Pour Olivier Iteanu, c'est le programme Prism qui ressemble à notre LPM, à la nuance près que ce programme de surveillance électronique par la collecte de renseignements à partir d'Internet cible les personnes vivant hors des États-Unis. "Un certain nombre d'entreprises américaines y adhèrent, dont Google, Facebook, YouTube, Microsoft, Yahoo!, Skype ou encore Apple", précise-t-il.
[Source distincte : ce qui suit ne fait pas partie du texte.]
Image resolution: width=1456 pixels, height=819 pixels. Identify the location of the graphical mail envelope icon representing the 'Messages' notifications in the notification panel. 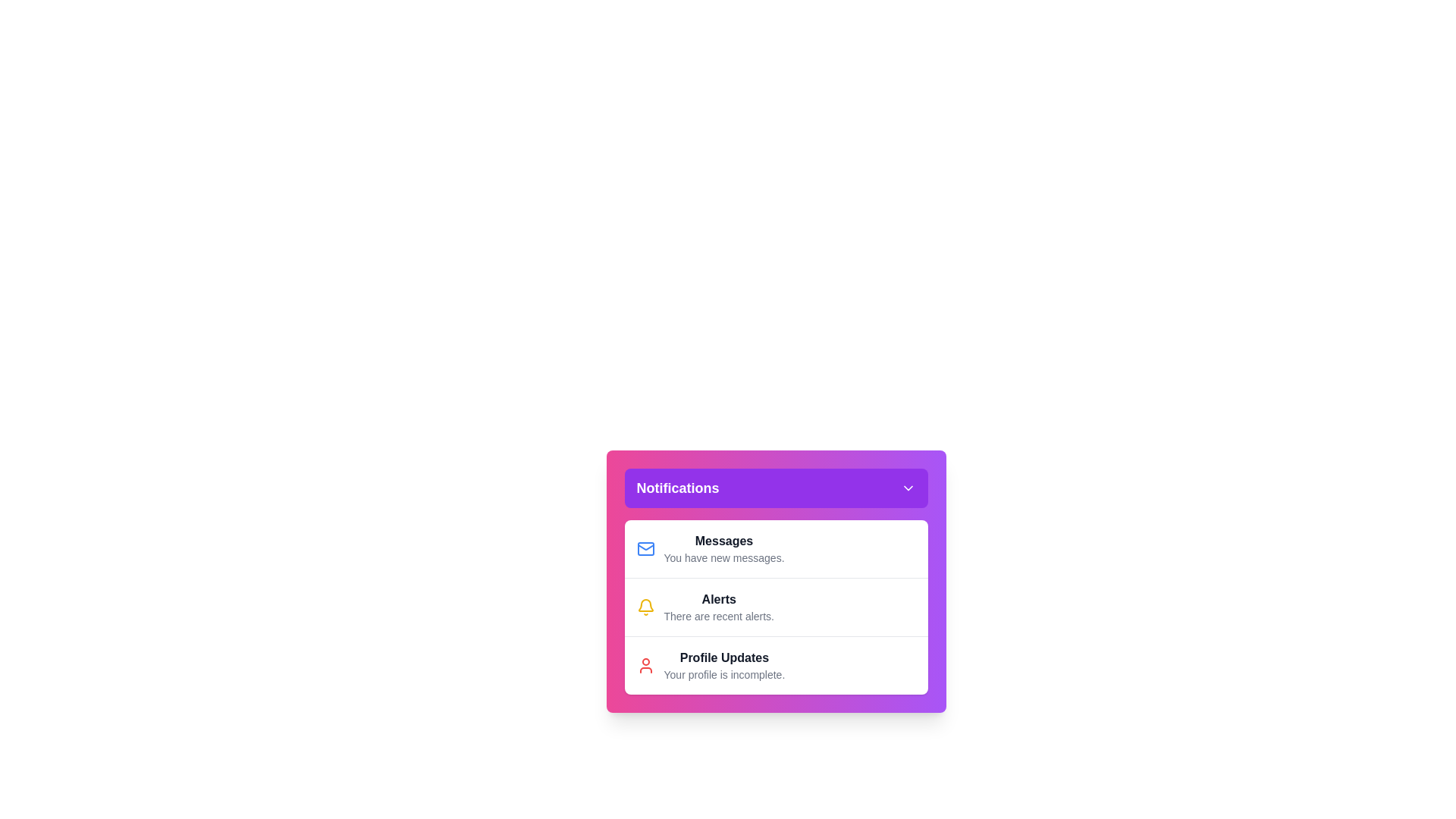
(645, 549).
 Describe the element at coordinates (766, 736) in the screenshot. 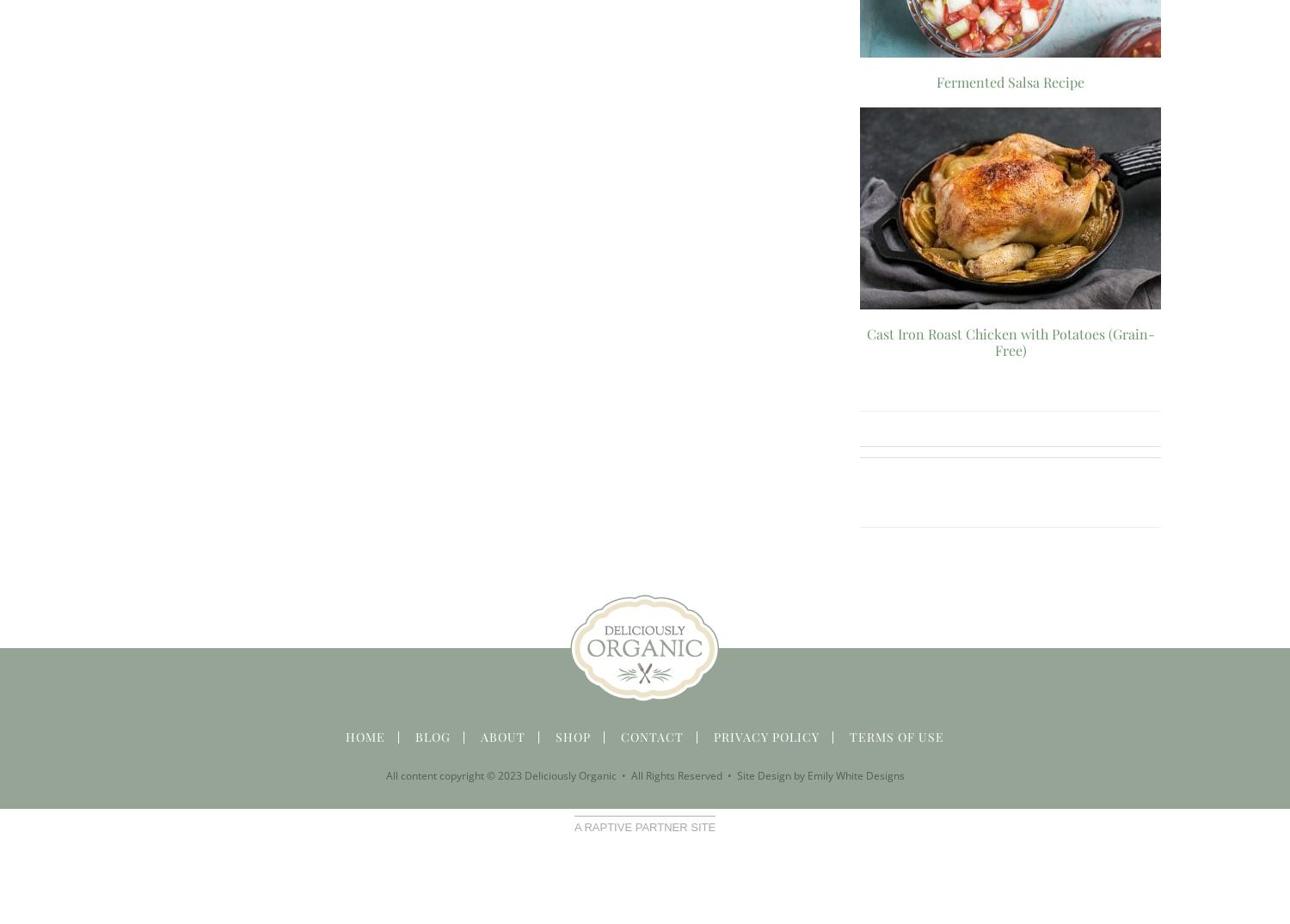

I see `'Privacy Policy'` at that location.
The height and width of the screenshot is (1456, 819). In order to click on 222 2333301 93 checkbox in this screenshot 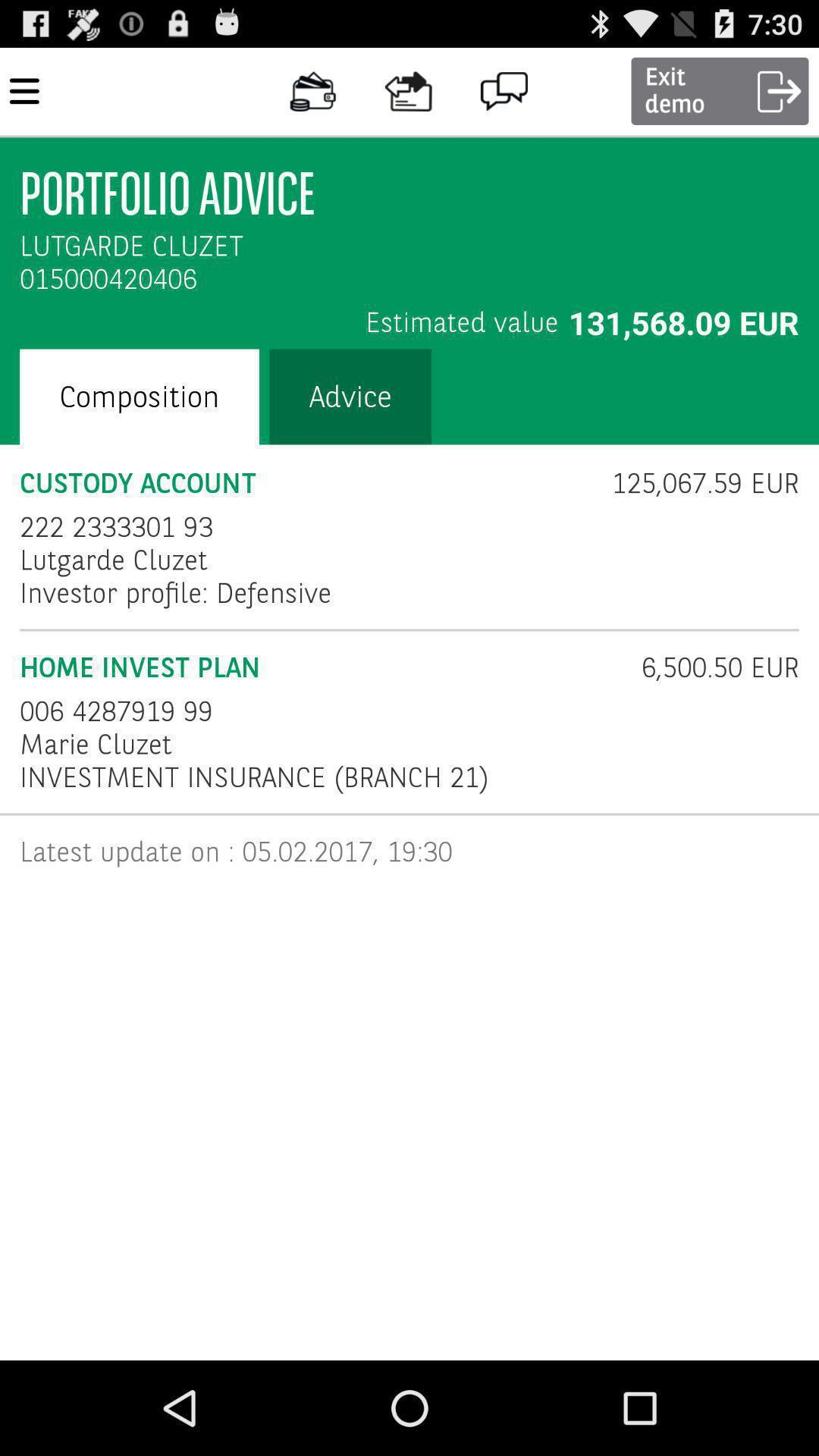, I will do `click(115, 527)`.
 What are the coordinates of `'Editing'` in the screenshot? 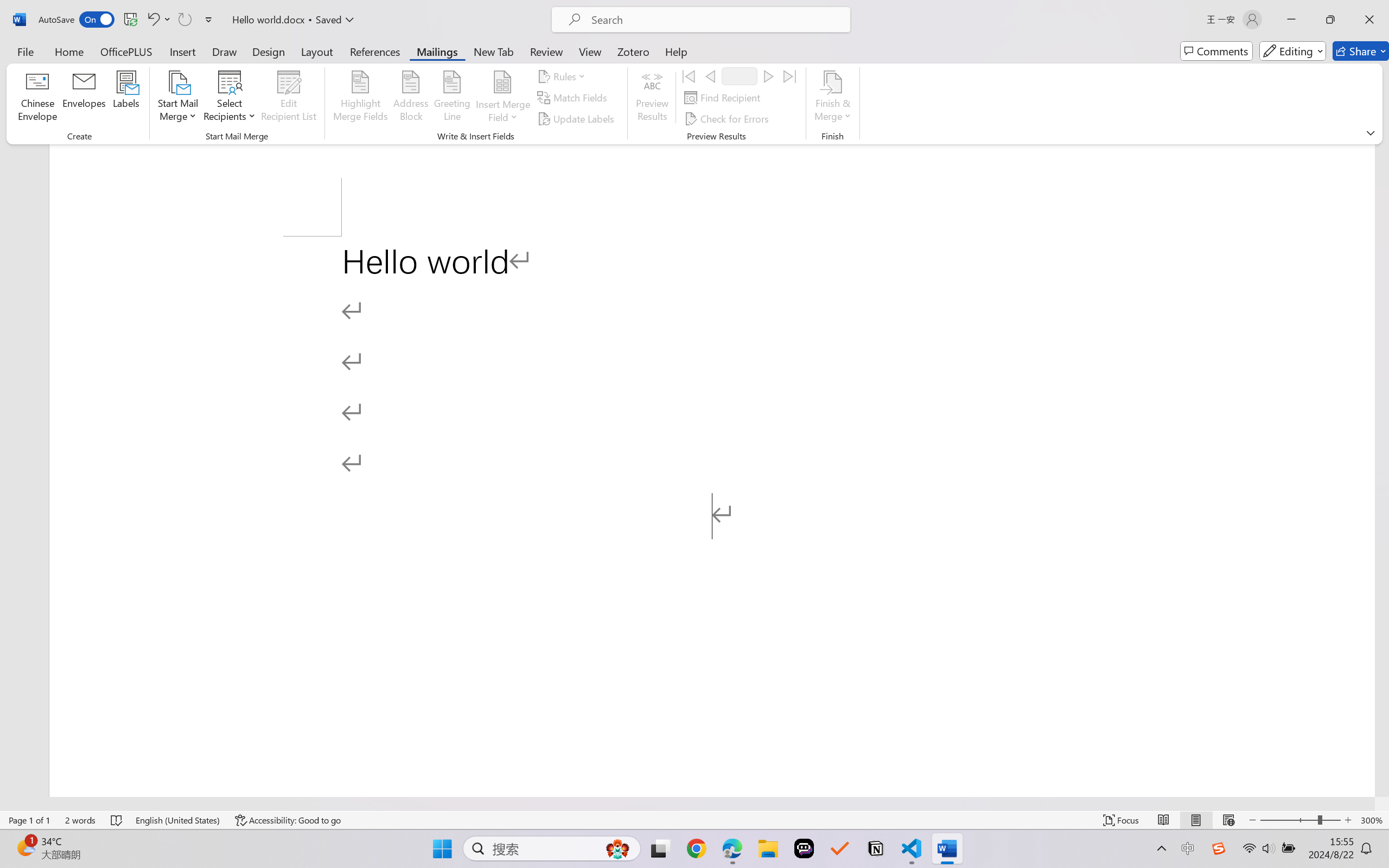 It's located at (1293, 50).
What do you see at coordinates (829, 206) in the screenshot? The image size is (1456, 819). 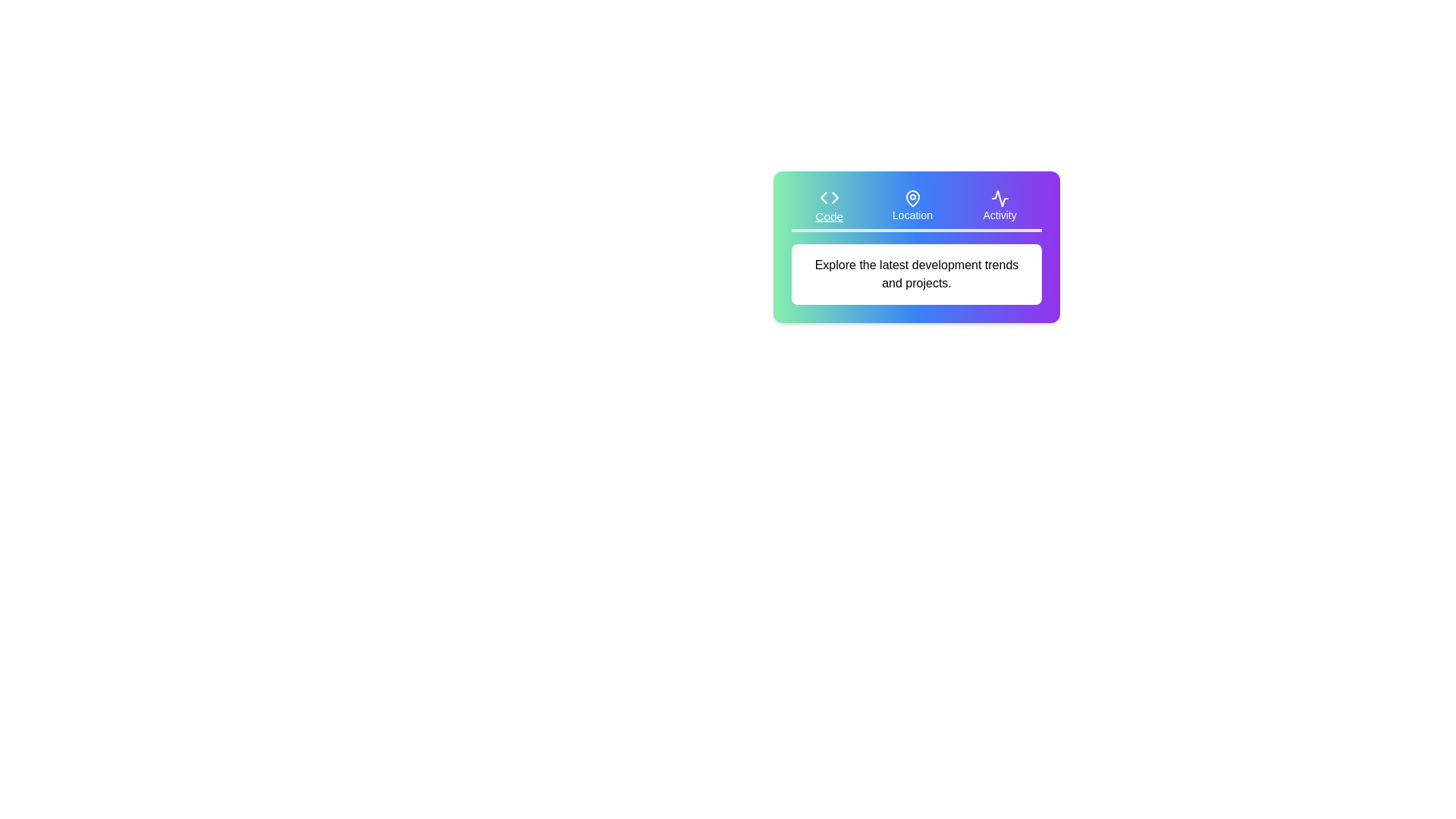 I see `the Code tab by clicking on its icon or label` at bounding box center [829, 206].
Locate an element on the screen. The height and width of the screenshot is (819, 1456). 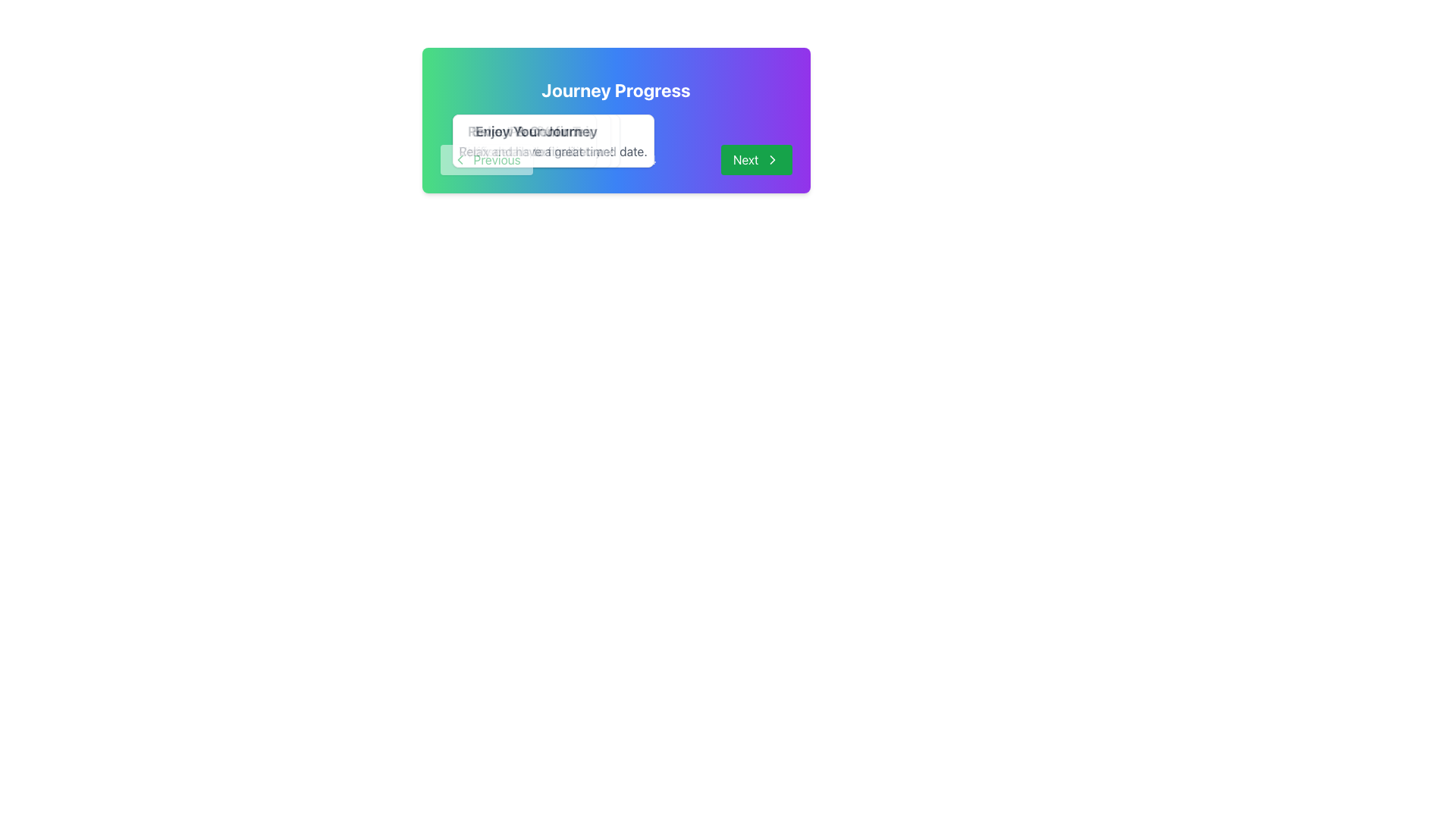
the textual indicator that reads 'Step 1 of 4', which is centered within the card and positioned between the 'Previous' and 'Next' buttons is located at coordinates (626, 160).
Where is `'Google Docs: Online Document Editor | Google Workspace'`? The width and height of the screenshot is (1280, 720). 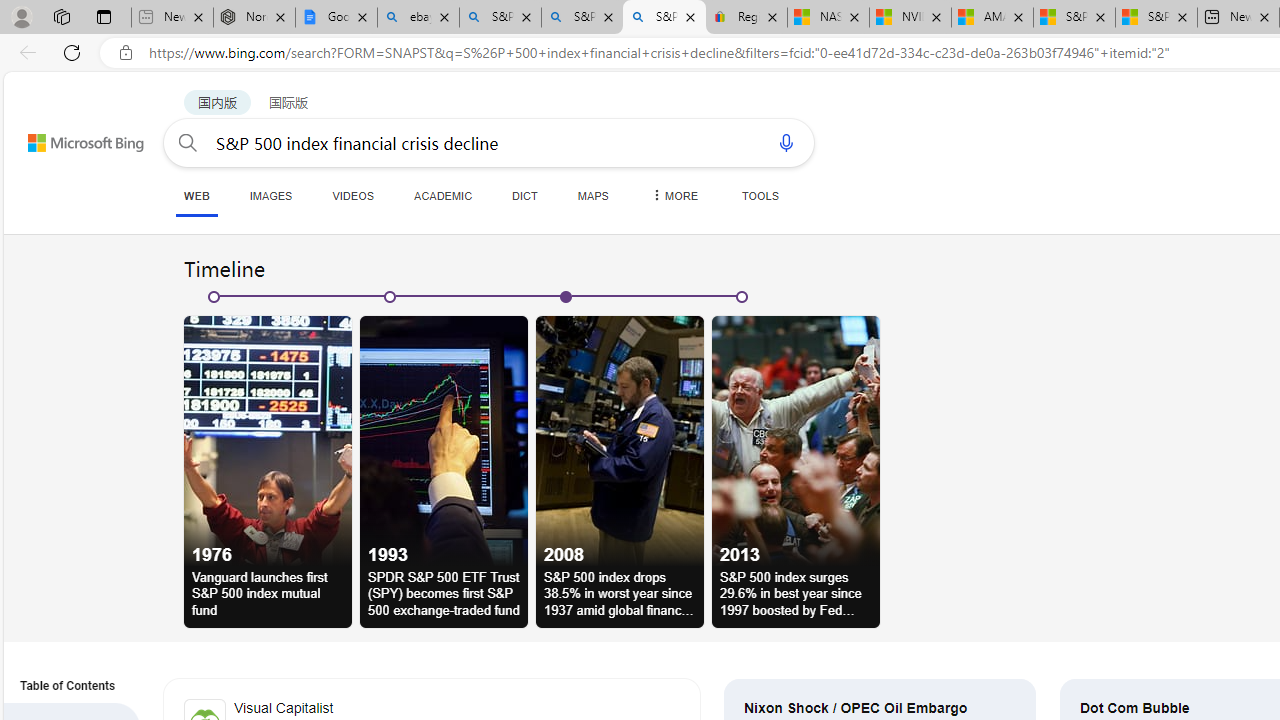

En conclusion, Stéphane Duproz réagit en expliquant que les entreprises et les individus ont perdu confiance en la justice. "Jusqu'ici, les entreprises étaient convaincues d'être soumises et protégées, comme tout le monde, par le droit commun. À chaque fois qu'il y a eu une demande de fourniture d'information, c'était à l'initiative d'un juge. Mais depuis les lois de type Patriot Act, on s'aperçoit que ce n'est plus le cas". Rappelons que cette loi d'exception, votée dans la mouvance du 11 septembre, a été renouvelée par deux fois, en 2006 et en 2011. On n'est plus dans l'urgence et c'est bien à livrer une véritable guerre économique que sert tout cet arsenal juridique.
Benoît Herr
Liste des lauréats des trophées Eurocloud, édition 2014 :
Start Up du meilleur potentiel innovation : SecludIT
Start Up du meilleur potentiel business : Energiency
Meilleure offre SaaS : Opendatasoft
Meilleure offre IaaS/PaaS : Cloudbees
Meilleure performance financière : Esker
Meilleur cas client public : Jamespot
Responsabilité sociétale d’entreprise : Linkbynet
Coup de cœur du jury : Fasterize
Les autres sociétés nominées étaient : Easyvista, E-Tag, Genesis, Ilyade, Havasu, Hedera, Jaguar Networks, One2Team, Perfony, PodBox, Satelliz, Smartflow, TeamTown et TellMePlus.